▶ [Given data]:

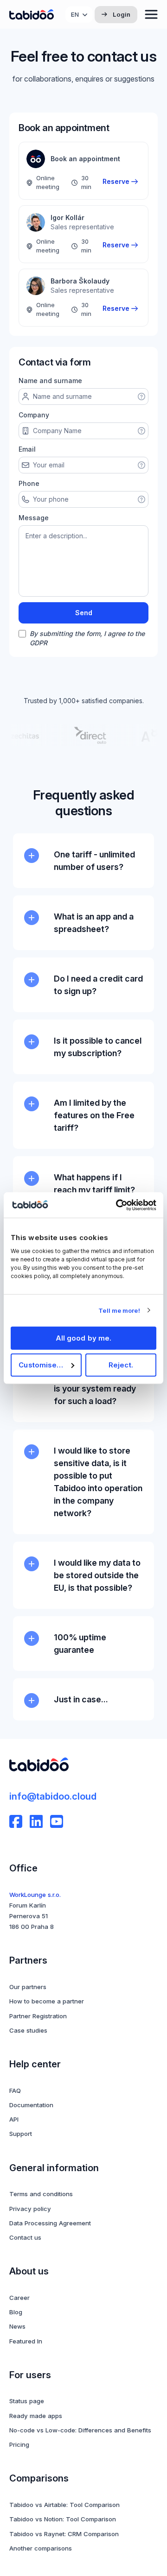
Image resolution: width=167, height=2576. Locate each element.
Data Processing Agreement (50, 2223)
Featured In (25, 2341)
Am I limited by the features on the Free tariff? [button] (94, 1115)
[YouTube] (56, 1821)
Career (19, 2297)
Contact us (25, 2237)
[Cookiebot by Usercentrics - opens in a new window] (117, 1205)
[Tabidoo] (31, 14)
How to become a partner (46, 2001)
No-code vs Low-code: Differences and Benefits (80, 2430)
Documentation (31, 2105)
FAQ (15, 2090)
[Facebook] (15, 1821)
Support (20, 2133)
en (75, 14)
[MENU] (151, 14)
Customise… (41, 1364)
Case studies (28, 2030)
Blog (15, 2312)
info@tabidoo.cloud (52, 1796)
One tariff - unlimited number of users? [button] (94, 861)
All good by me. (84, 1338)
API (14, 2119)
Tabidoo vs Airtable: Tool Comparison (64, 2504)
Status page (26, 2401)
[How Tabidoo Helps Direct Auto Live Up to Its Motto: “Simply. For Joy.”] (85, 735)
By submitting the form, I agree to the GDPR (87, 638)
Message (34, 518)
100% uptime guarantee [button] (80, 1643)
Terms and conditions (41, 2194)
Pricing (19, 2444)
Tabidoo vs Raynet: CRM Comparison (64, 2534)
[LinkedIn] (36, 1821)
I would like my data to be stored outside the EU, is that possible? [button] (97, 1575)
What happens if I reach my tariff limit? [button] (94, 1183)
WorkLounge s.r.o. (35, 1894)
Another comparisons (40, 2548)
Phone (29, 483)
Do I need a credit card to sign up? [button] (98, 985)
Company (34, 415)
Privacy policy (30, 2208)
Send (83, 613)
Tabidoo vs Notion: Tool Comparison (62, 2519)
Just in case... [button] (81, 1699)
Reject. (121, 1364)
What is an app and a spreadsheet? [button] (94, 923)
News (17, 2326)
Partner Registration (38, 2016)
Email (27, 449)
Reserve (116, 181)
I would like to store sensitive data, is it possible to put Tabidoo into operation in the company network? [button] (98, 1482)
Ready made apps (35, 2415)
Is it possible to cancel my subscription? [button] (97, 1047)
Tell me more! (119, 1310)
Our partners (27, 1986)
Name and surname (50, 380)
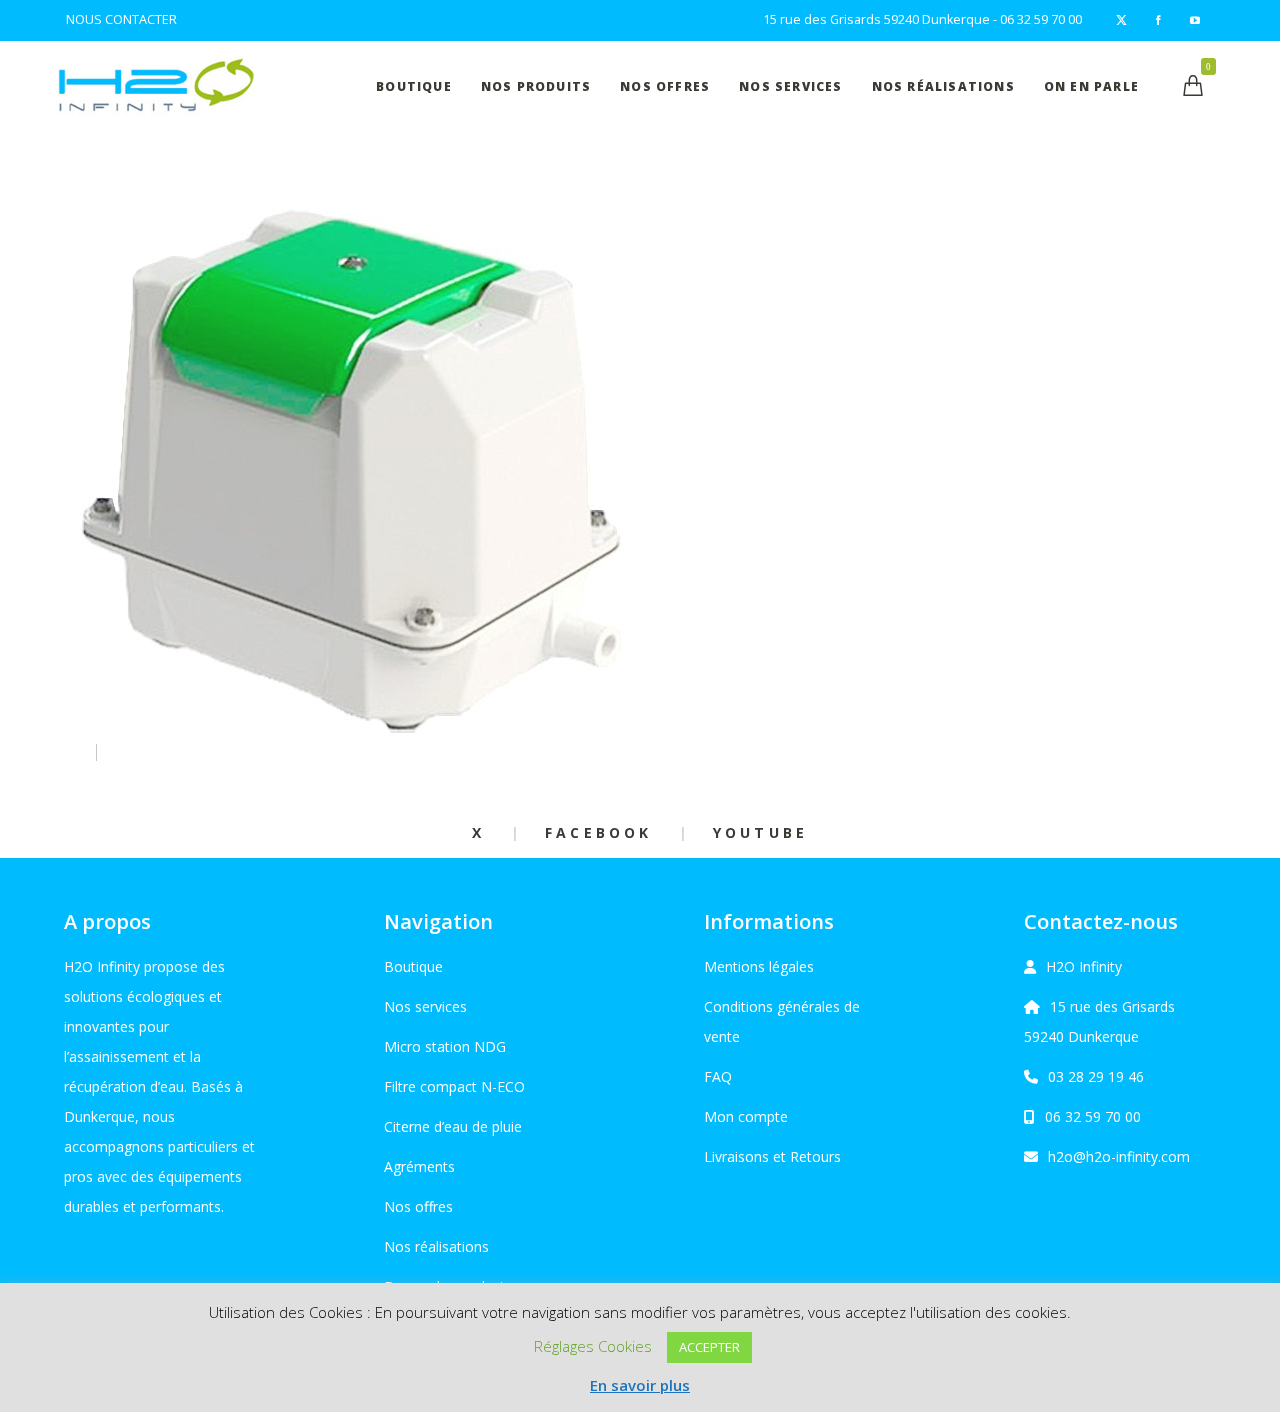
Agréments (419, 1166)
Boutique (413, 966)
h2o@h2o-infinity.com (1119, 1156)
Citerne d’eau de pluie (453, 1126)
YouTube (760, 832)
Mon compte (746, 1116)
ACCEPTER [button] (709, 1347)
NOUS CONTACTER (121, 19)
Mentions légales (759, 966)
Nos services (425, 1006)
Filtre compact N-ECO (454, 1086)
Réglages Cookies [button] (593, 1346)
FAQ (718, 1076)
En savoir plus (640, 1385)
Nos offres (418, 1206)
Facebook (599, 832)
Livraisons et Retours (772, 1156)
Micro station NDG (445, 1046)
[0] (1193, 85)
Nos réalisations (436, 1246)
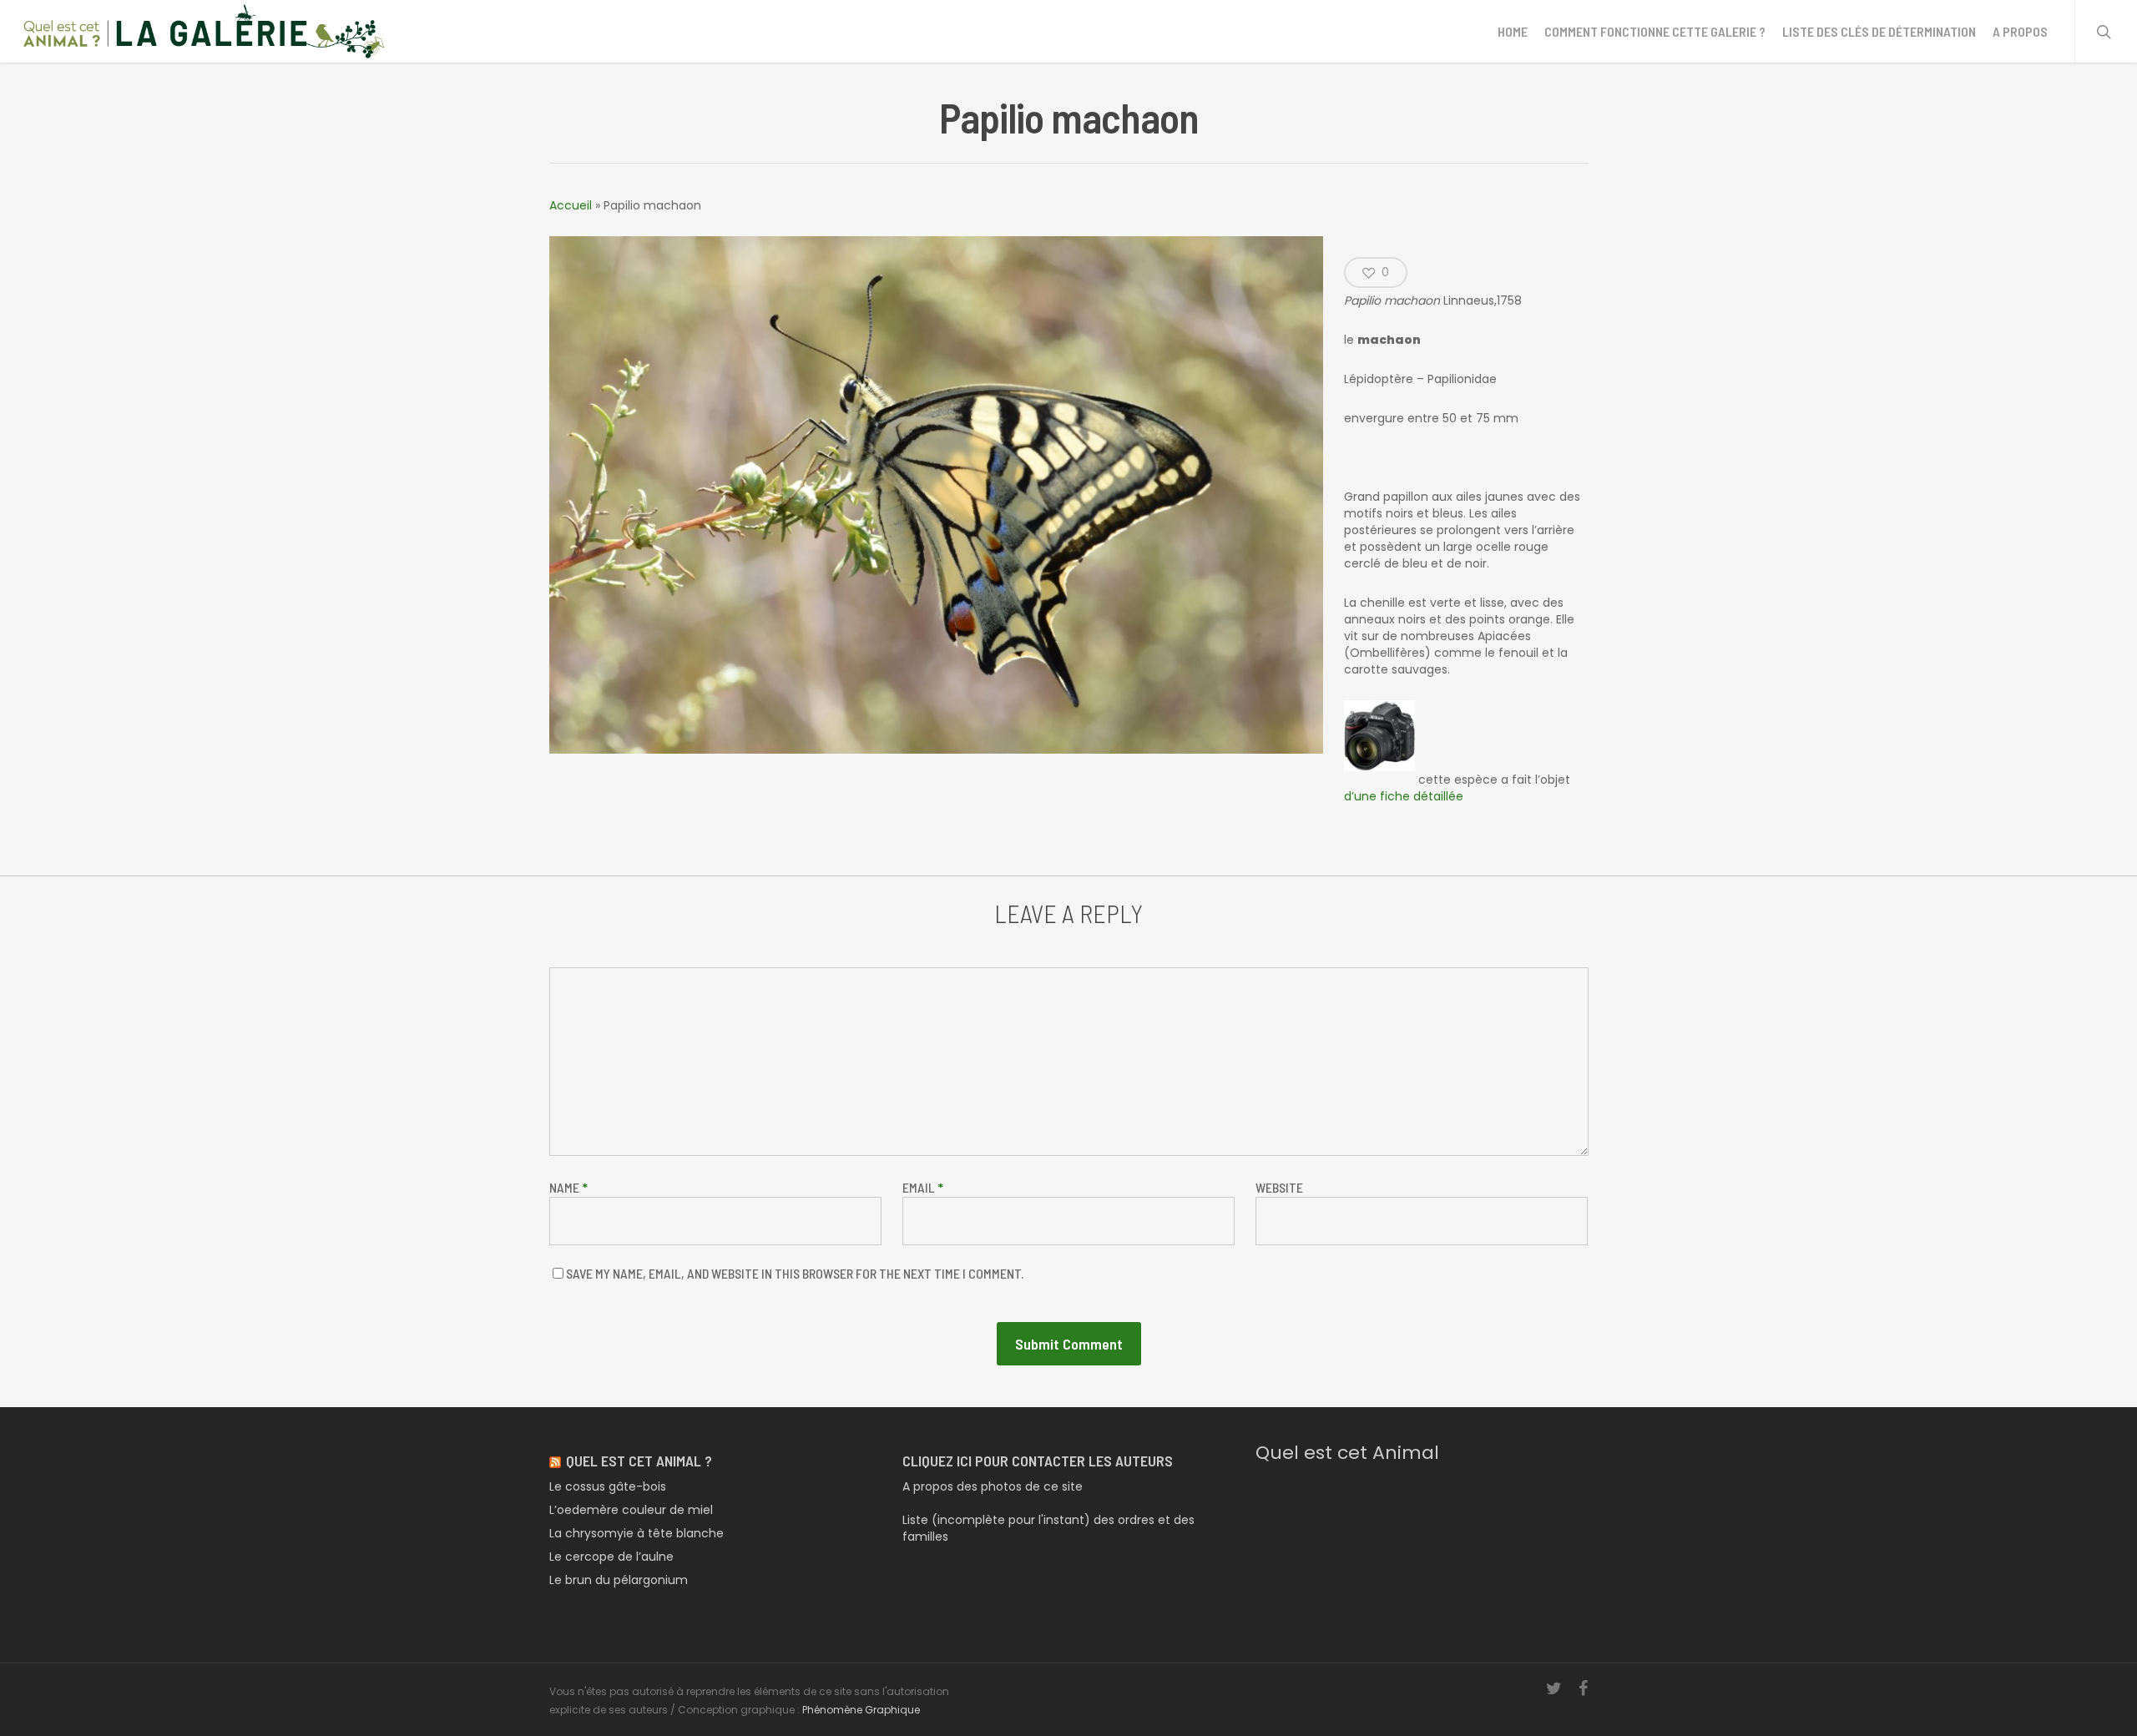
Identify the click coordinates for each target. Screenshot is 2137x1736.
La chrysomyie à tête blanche (636, 1533)
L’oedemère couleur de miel (631, 1509)
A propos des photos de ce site (992, 1486)
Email (922, 1187)
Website (1279, 1187)
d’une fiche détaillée (1403, 796)
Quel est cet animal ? (639, 1460)
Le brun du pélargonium (618, 1580)
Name (568, 1187)
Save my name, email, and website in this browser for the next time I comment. (794, 1273)
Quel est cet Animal (1347, 1453)
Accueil (570, 205)
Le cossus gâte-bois (607, 1486)
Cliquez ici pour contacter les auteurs (1037, 1460)
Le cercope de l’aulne (611, 1556)
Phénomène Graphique (861, 1710)
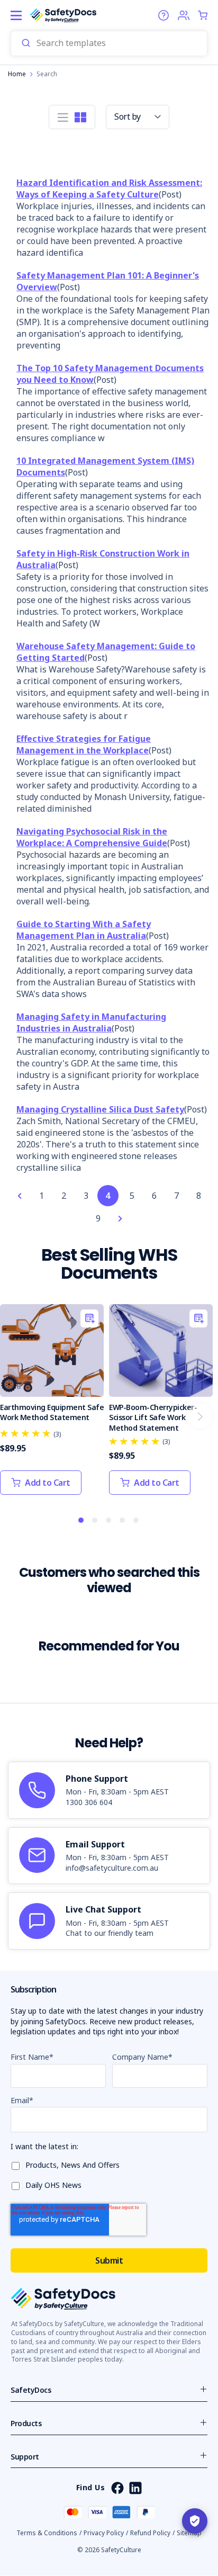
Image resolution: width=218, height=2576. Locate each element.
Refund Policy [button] (150, 2532)
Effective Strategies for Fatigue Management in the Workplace (83, 744)
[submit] (26, 43)
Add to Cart (47, 1482)
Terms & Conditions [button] (46, 2532)
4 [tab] (122, 1520)
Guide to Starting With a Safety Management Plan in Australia (83, 929)
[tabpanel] (52, 1405)
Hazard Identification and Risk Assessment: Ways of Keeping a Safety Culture (109, 188)
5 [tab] (136, 1520)
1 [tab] (81, 1520)
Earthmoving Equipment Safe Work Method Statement (52, 1412)
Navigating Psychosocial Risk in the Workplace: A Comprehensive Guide (91, 837)
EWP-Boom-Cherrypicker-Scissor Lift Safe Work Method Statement (153, 1417)
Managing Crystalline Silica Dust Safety (100, 1109)
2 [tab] (95, 1520)
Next (200, 1416)
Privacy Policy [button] (104, 2532)
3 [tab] (109, 1520)
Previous (18, 1416)
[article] (109, 1790)
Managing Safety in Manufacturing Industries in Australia (91, 1022)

▶ [Work item]:
Although the records above contain pictures, output every line exactly and leave the pictures out.

▶ [Your solution]:
Image resolution: width=167, height=2576. Locate each element.
Data Processing Agreement (50, 2223)
Featured In (25, 2341)
Am I limited by the features on the Free tariff? [button] (94, 1115)
[YouTube] (56, 1821)
Career (19, 2297)
Contact us (25, 2237)
[Cookiebot by Usercentrics - opens in a new window] (117, 1205)
[Tabidoo] (31, 14)
How to become a partner (46, 2001)
No-code vs Low-code: Differences and Benefits (80, 2430)
Documentation (31, 2105)
FAQ (15, 2090)
[Facebook] (15, 1821)
Support (20, 2133)
en (75, 14)
[MENU] (151, 14)
Customise… (41, 1364)
Case studies (28, 2030)
Blog (15, 2312)
info@tabidoo.cloud (52, 1796)
One tariff - unlimited number of users? [button] (94, 861)
All good by me. (84, 1338)
API (14, 2119)
Tabidoo vs Airtable: Tool Comparison (64, 2504)
Status page (26, 2401)
[How Tabidoo Helps Direct Auto Live Up to Its Motto: “Simply. For Joy.”] (85, 735)
By submitting the form, I agree to the GDPR (87, 638)
Message (34, 518)
100% uptime guarantee [button] (80, 1643)
Terms and conditions (41, 2194)
Pricing (19, 2444)
Tabidoo vs Raynet: CRM Comparison (64, 2534)
[LinkedIn] (36, 1821)
I would like my data to be stored outside the EU, is that possible? [button] (97, 1575)
What happens if I reach my tariff limit? [button] (94, 1183)
WorkLounge s.r.o. (35, 1894)
Another comparisons (40, 2548)
Phone (29, 483)
Do I need a credit card to sign up? [button] (98, 985)
Company (34, 415)
Privacy policy (30, 2208)
Send (83, 613)
Tabidoo vs Notion: Tool Comparison (62, 2519)
Just in case... [button] (81, 1699)
Reject. (121, 1364)
What is an app and a spreadsheet? [button] (94, 923)
News (17, 2326)
Partner Registration (38, 2016)
Email (27, 449)
Reserve (116, 181)
I would like to store sensitive data, is it possible to put Tabidoo into operation in the company network? [button] (98, 1482)
Ready made apps (35, 2415)
Is it possible to cancel my subscription? [button] (97, 1047)
Tell me more! (119, 1310)
Our partners (27, 1986)
Name and surname (50, 380)
Agréments (419, 1166)
Boutique (413, 966)
h2o@h2o-infinity.com (1119, 1156)
Citerne d’eau de pluie (453, 1126)
YouTube (760, 832)
Mon compte (746, 1116)
ACCEPTER [button] (709, 1347)
NOUS CONTACTER (121, 19)
Mentions légales (759, 966)
Nos services (425, 1006)
Filtre compact N-ECO (454, 1086)
Réglages Cookies [button] (593, 1346)
FAQ (718, 1076)
En savoir plus (640, 1385)
Nos offres (418, 1206)
Facebook (599, 832)
Livraisons et Retours (772, 1156)
Micro station NDG (445, 1046)
[0] (1193, 85)
Nos réalisations (436, 1246)
Identify the click coordinates for each target. Screenshot is 2137x1736.
La chrysomyie à tête blanche (636, 1533)
L’oedemère couleur de miel (631, 1509)
A propos des photos de ce site (992, 1486)
Email (922, 1187)
Website (1279, 1187)
d’une fiche détaillée (1403, 796)
Quel est cet animal ? (639, 1460)
Le brun du pélargonium (618, 1580)
Name (568, 1187)
Save my name, email, and website in this browser for the next time I comment. (794, 1273)
Quel est cet Animal (1347, 1453)
Accueil (570, 205)
Le cossus gâte-bois (607, 1486)
Cliquez ici pour contacter les auteurs (1037, 1460)
Le cercope de l’aulne (611, 1556)
Phénomène Graphique (861, 1710)
Image resolution: width=218, height=2576. Locate each element.
Refund Policy [button] (150, 2532)
Effective Strategies for Fatigue Management in the Workplace (83, 744)
[submit] (26, 43)
Add to Cart (47, 1482)
Terms & Conditions [button] (46, 2532)
4 [tab] (122, 1520)
Guide to Starting With a Safety Management Plan in Australia (83, 929)
[tabpanel] (52, 1405)
Hazard Identification and Risk Assessment: Ways of Keeping a Safety Culture (109, 188)
5 [tab] (136, 1520)
1 [tab] (81, 1520)
Earthmoving Equipment Safe Work Method Statement (52, 1412)
Navigating Psychosocial Risk in the Workplace: A Comprehensive Guide (91, 837)
EWP-Boom-Cherrypicker-Scissor Lift Safe Work Method Statement (153, 1417)
Managing Crystalline Silica Dust Safety (100, 1109)
2 [tab] (95, 1520)
Next (200, 1416)
Privacy Policy [button] (104, 2532)
3 [tab] (109, 1520)
Previous (18, 1416)
[article] (109, 1790)
Managing Safety in Manufacturing Industries in Australia (91, 1022)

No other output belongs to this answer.